▶ **Written problem**
Return each line of the material below that contains the string "link".

▶ **Material provided**
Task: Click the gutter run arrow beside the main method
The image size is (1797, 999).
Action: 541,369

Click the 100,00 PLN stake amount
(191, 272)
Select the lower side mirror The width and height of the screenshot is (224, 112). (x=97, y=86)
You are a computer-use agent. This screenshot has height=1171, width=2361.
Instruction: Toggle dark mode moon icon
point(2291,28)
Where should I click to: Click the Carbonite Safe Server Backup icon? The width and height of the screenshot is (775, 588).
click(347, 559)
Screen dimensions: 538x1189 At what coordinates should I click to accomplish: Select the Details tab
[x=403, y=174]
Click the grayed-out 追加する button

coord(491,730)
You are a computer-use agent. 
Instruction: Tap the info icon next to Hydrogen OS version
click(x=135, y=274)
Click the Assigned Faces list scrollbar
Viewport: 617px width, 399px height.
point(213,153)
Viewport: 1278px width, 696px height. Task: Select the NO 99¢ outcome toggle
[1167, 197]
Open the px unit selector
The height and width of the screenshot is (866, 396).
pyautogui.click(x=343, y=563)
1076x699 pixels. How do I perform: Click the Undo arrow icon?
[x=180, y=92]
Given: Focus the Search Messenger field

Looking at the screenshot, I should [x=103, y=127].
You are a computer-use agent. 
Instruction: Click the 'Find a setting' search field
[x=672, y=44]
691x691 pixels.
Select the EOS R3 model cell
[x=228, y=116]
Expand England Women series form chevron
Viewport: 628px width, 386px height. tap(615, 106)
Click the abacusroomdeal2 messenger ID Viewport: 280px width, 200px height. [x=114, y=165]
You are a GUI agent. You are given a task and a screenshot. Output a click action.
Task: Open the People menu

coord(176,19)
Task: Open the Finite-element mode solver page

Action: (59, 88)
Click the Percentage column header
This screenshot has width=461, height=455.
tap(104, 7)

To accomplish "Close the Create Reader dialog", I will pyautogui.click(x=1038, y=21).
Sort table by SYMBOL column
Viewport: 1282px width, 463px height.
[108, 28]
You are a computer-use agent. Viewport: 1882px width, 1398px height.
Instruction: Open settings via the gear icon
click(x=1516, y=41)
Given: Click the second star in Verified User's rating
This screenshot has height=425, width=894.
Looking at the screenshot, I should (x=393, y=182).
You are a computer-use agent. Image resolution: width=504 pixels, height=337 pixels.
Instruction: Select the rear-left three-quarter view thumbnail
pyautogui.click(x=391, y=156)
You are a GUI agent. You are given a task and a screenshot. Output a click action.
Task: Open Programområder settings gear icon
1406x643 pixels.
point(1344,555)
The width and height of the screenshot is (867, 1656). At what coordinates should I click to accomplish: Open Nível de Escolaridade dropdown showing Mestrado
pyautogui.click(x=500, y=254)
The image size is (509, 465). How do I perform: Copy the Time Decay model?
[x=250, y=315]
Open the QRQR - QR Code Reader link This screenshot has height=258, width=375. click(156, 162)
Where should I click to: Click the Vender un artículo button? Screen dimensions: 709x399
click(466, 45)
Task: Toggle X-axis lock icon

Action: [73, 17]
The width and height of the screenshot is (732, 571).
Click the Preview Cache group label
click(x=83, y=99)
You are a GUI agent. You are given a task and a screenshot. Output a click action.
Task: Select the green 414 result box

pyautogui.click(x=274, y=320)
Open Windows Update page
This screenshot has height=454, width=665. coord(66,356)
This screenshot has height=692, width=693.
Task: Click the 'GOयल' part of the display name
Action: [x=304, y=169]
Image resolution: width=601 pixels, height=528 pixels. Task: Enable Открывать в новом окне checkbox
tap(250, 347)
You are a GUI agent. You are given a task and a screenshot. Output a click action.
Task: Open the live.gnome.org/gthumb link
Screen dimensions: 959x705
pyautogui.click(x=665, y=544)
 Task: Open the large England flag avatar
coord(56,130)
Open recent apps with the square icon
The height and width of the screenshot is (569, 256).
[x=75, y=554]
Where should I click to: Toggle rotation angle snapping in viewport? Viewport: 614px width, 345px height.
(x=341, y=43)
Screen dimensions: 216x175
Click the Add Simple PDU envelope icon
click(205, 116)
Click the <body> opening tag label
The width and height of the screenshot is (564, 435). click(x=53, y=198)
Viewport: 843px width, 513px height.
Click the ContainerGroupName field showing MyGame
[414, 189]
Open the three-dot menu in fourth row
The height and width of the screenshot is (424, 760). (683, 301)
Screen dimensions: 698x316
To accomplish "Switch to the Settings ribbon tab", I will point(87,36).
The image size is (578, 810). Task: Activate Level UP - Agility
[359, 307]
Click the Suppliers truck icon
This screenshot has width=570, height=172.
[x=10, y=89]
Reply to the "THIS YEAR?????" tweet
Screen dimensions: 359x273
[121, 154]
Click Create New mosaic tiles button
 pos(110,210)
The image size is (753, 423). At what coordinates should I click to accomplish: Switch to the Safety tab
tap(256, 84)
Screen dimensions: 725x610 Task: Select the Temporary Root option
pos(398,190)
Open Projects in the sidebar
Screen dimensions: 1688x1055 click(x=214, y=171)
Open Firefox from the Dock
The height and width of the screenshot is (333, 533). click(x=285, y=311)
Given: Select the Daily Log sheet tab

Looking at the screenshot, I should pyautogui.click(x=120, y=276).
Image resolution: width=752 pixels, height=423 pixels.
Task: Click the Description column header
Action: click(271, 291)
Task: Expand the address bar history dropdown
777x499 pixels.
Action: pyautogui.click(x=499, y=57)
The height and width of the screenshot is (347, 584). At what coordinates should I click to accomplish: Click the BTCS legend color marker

▶ **Solution to this problem**
Open the QRQR - QR Code Reader link This screenshot has height=258, width=375. click(156, 162)
Task: Open the live.gnome.org/gthumb link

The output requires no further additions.